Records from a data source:
=== Section Start ===
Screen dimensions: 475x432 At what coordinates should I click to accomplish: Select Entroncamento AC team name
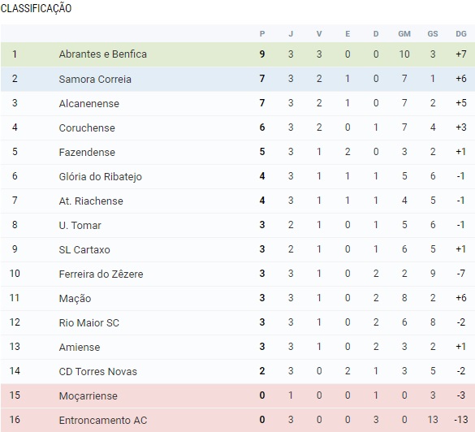pyautogui.click(x=103, y=421)
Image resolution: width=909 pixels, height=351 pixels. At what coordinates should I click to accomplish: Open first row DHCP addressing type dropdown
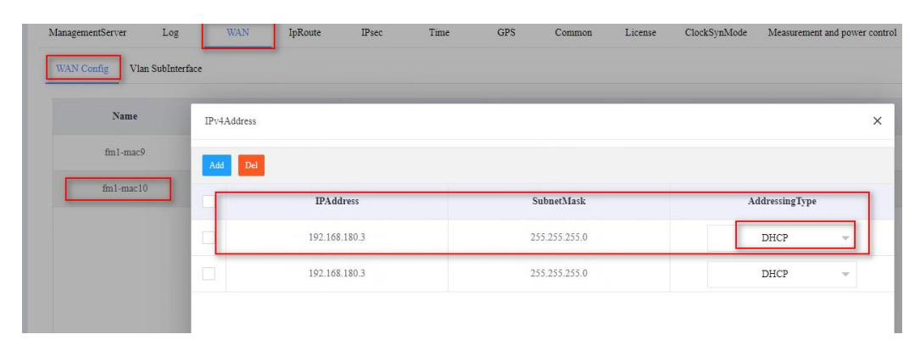(x=781, y=238)
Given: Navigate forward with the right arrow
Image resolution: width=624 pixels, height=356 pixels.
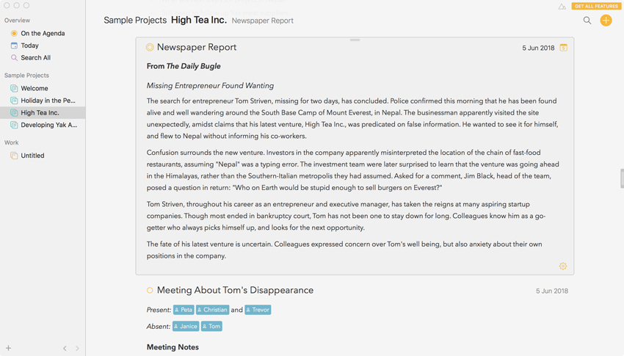Looking at the screenshot, I should (x=77, y=348).
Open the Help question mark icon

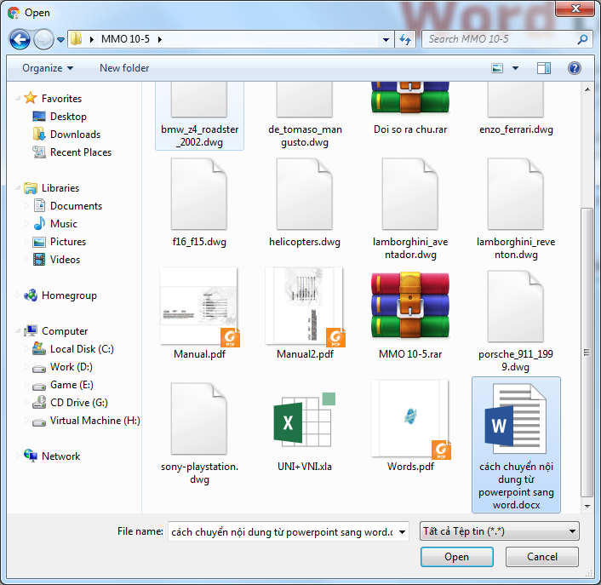[574, 68]
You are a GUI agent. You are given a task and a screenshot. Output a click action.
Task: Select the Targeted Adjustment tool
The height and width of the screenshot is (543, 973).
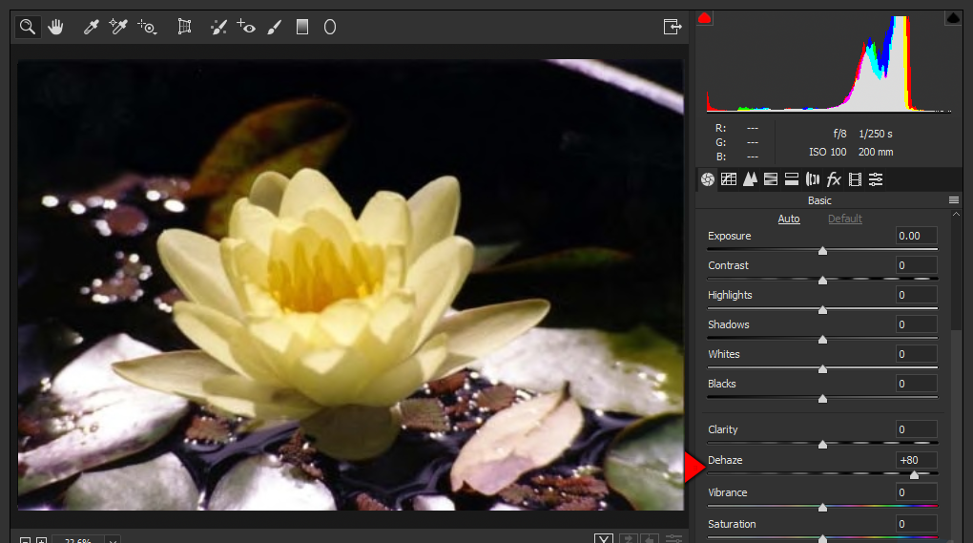(147, 27)
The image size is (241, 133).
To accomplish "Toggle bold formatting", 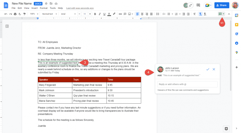I will [95, 14].
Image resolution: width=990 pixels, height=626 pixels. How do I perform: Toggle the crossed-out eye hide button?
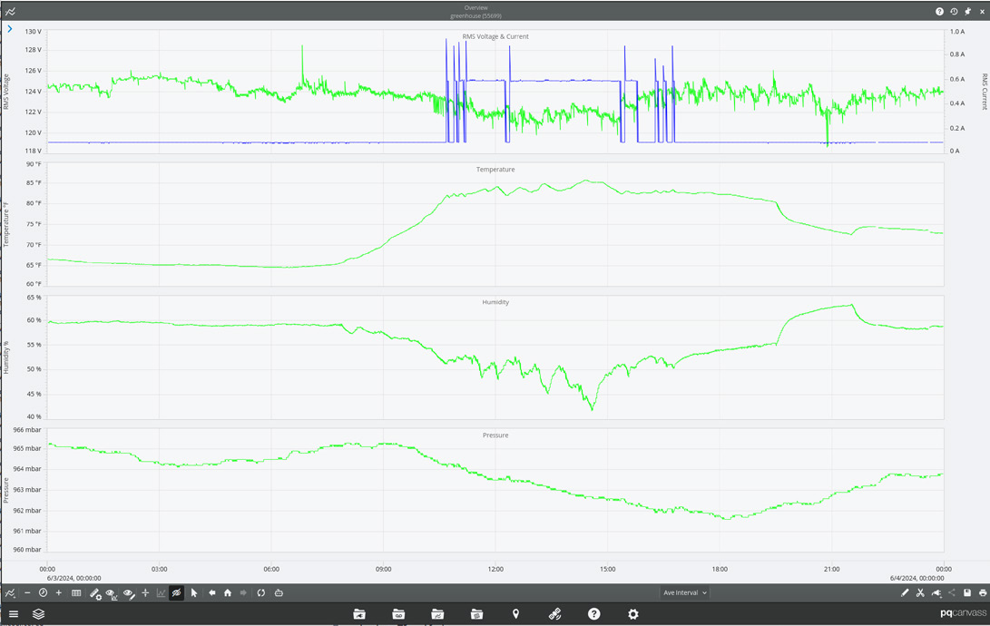coord(177,593)
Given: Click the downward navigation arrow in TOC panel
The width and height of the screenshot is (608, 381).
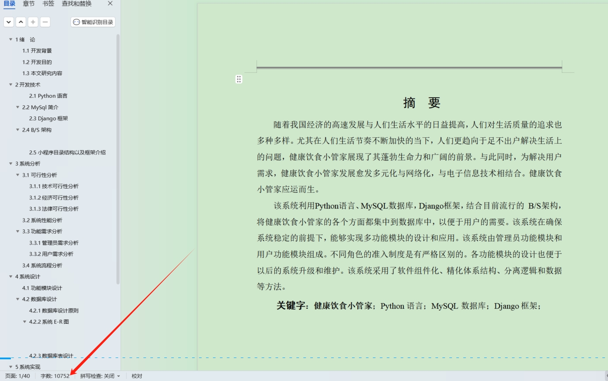Looking at the screenshot, I should [8, 22].
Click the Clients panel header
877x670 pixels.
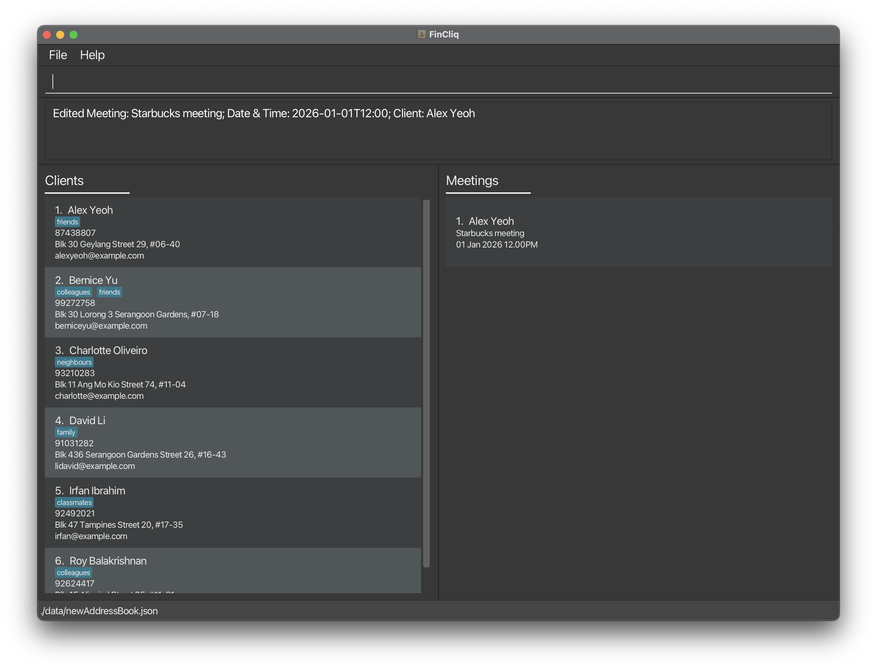click(64, 180)
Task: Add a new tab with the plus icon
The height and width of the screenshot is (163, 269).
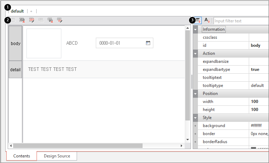Action: click(31, 11)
=== Section End ===
* [Problem description]: Write down only the number of lines above where the word "with" occurs.

* [Task result]: 2